What is required – Retype every line of the data, keeping each word exactly.
*** Records for the exercise Section Begins ***
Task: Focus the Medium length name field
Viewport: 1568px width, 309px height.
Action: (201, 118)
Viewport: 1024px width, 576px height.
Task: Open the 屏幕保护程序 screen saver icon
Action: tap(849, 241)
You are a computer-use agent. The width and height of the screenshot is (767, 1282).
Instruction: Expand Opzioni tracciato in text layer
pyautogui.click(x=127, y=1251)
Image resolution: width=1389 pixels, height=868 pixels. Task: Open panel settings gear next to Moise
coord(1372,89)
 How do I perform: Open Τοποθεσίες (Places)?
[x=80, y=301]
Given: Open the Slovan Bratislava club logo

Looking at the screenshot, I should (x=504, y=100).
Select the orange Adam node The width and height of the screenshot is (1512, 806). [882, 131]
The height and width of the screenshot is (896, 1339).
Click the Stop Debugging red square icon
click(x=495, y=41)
*** Records for the exercise Section Ends ***
Result of this exercise –
Task: Focus the Medium length name field
Viewport: 1568px width, 309px height.
Action: (201, 118)
Viewport: 1024px width, 576px height.
Task: Open the 屏幕保护程序 screen saver icon
Action: tap(849, 241)
You are a computer-use agent. The width and height of the screenshot is (767, 1282).
Instruction: Expand Opzioni tracciato in text layer
pyautogui.click(x=127, y=1251)
Image resolution: width=1389 pixels, height=868 pixels. Task: Open panel settings gear next to Moise
coord(1372,89)
 How do I perform: Open Τοποθεσίες (Places)?
[x=80, y=301]
Given: Open the Slovan Bratislava club logo

Looking at the screenshot, I should (x=504, y=100).
Select the orange Adam node The width and height of the screenshot is (1512, 806). [882, 131]
The height and width of the screenshot is (896, 1339).
Click the Stop Debugging red square icon
click(x=495, y=41)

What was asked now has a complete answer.